The Rembetika Hipsters are a Canadian band  based in Calgary, Alberta. They perform primarily Greek rebetiko music, as well as composing original music and exploring styles from Epirus, known as Epirotika, Smyrnaiko music from the region now known as Izmir, and Nisiotika music of the Greek islands.

History
The band began in 1996 with Nikos Diochnos (bouzouki, vocals) and Allen Baekeland (guitar and vocals).  Giorgos Iosifelis plays bass guitar, Lincoln Frey adds clarinet and melodeon,  Jonathan Lewis adds violin and baglamas and Malcolm Lim plays  hand percussion instruments such as darbuke. Brigitte Dajczer also played and recorded the violin from October 1999 to 2007. Other past members have included Danny Patton (bass), Ben Johnson (percussion), Jon Nordstrom (bass), and Edmond Agopian (violin).

By 1998 the band was performing locally in Calgary.

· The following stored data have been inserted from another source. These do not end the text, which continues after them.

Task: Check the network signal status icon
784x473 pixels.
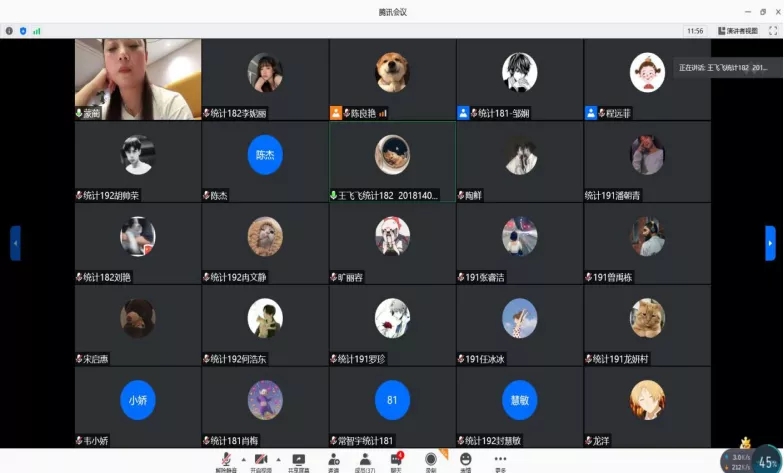Action: 37,31
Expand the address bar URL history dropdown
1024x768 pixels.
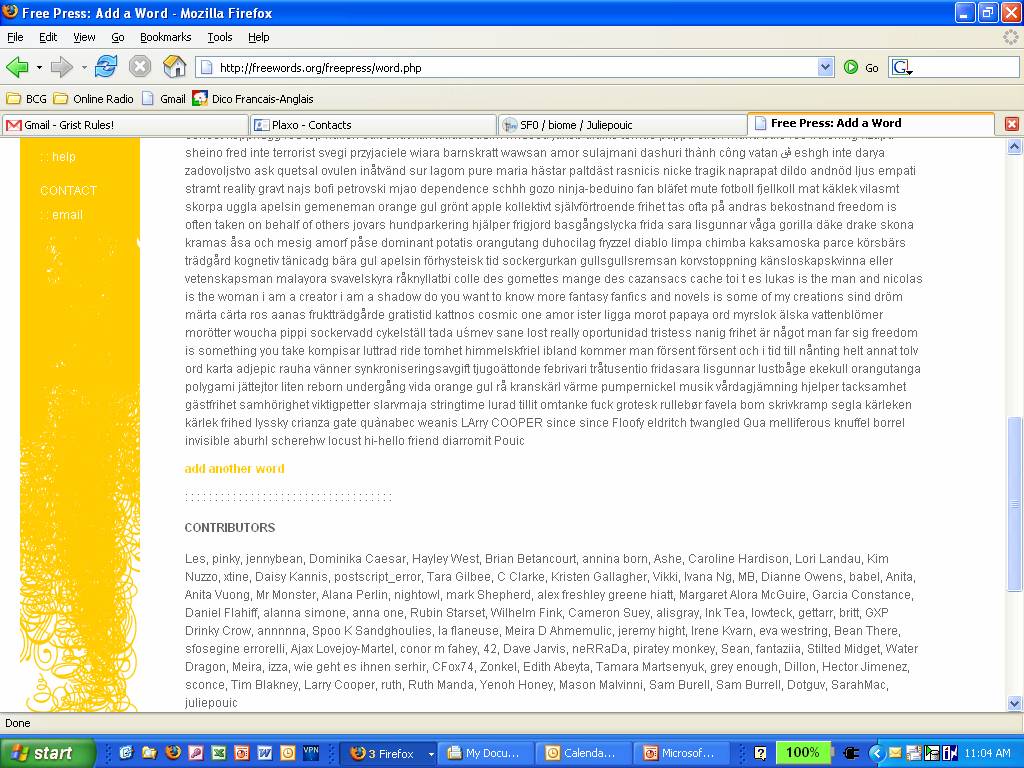(x=825, y=67)
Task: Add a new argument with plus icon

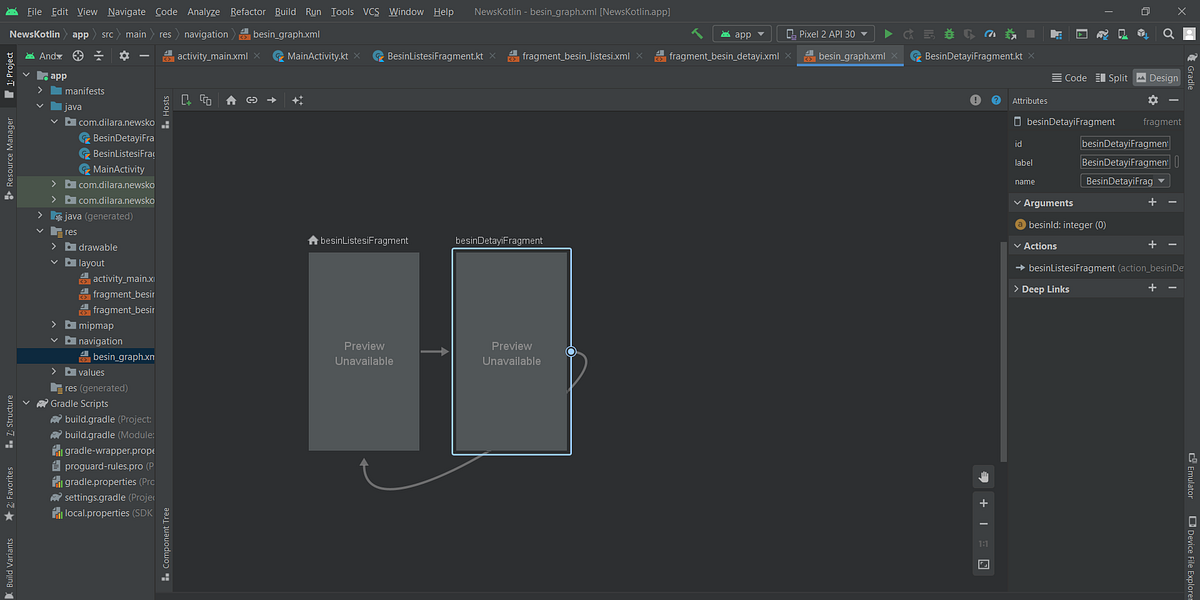Action: (1152, 203)
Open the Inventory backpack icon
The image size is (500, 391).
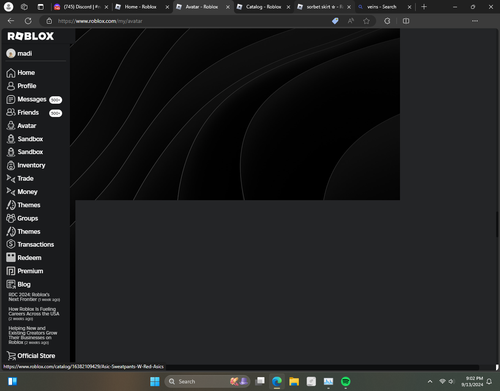[11, 165]
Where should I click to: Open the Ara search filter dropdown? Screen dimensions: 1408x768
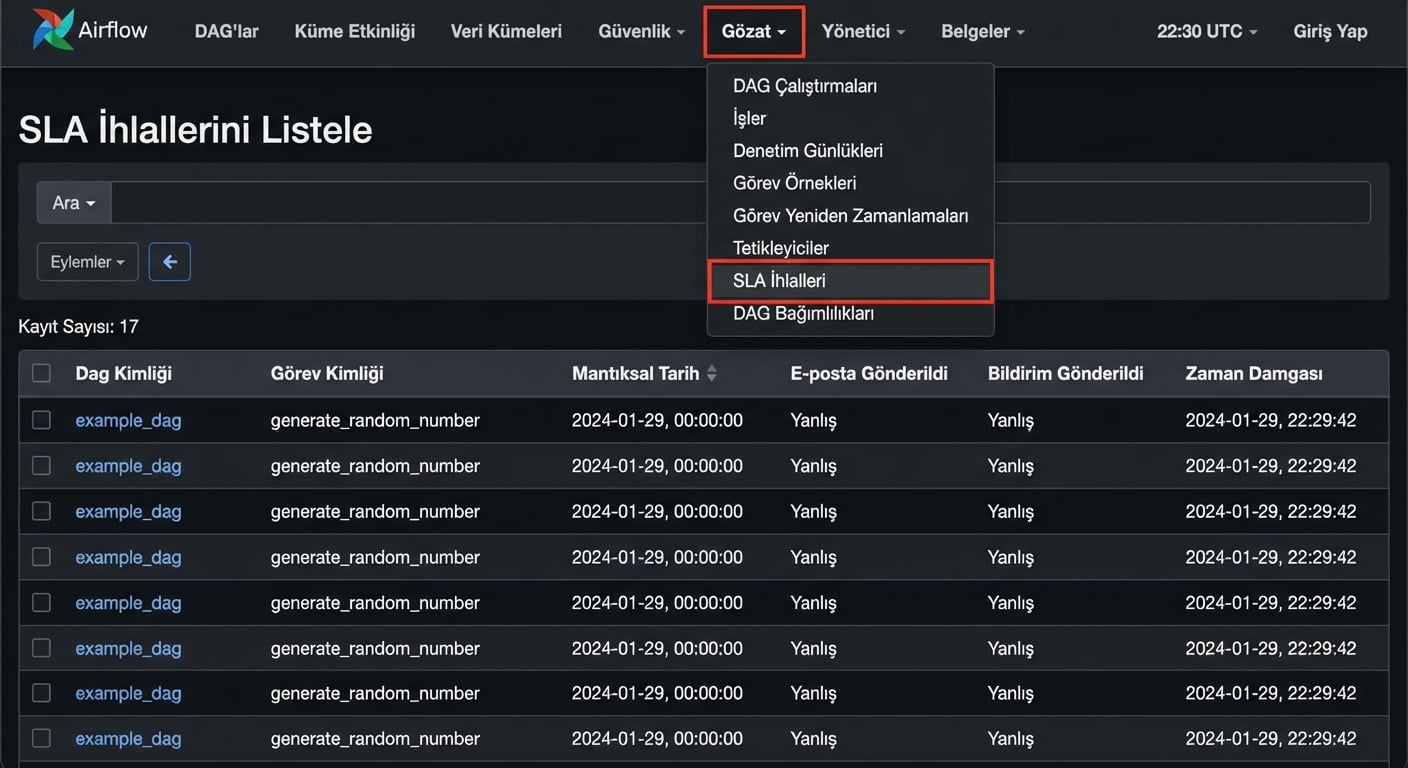tap(74, 203)
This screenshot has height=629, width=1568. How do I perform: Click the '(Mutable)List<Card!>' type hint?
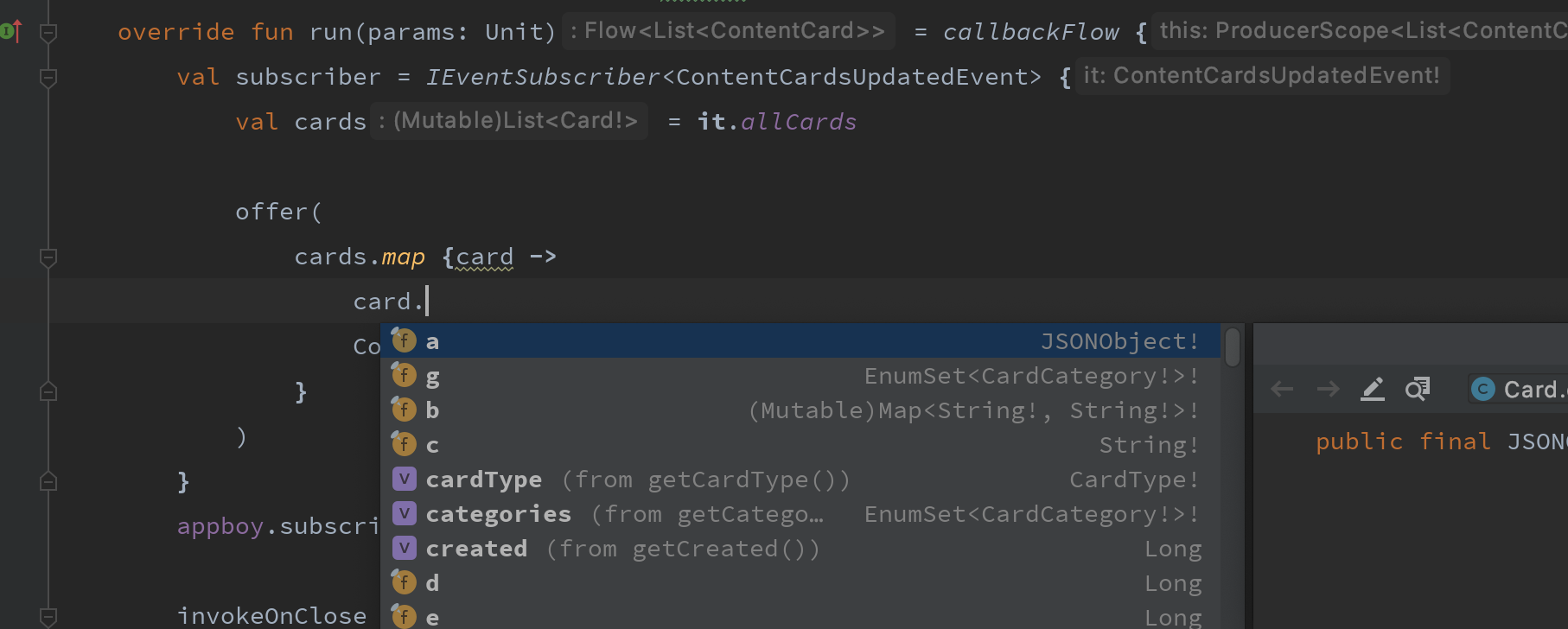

In 2002 they began performing weekly at Calgary's Pegasus restaurant, and continued there for many years.

The group later performed at music festivals, concert halls, and small venues across Canada. They have traveled to Greece twice to play, reunite with family, and learn about the culture. They performed at the 2001 and 2007 Calgary Folk Music Festival. 

In 2011 the band released their third album, Kafeneion.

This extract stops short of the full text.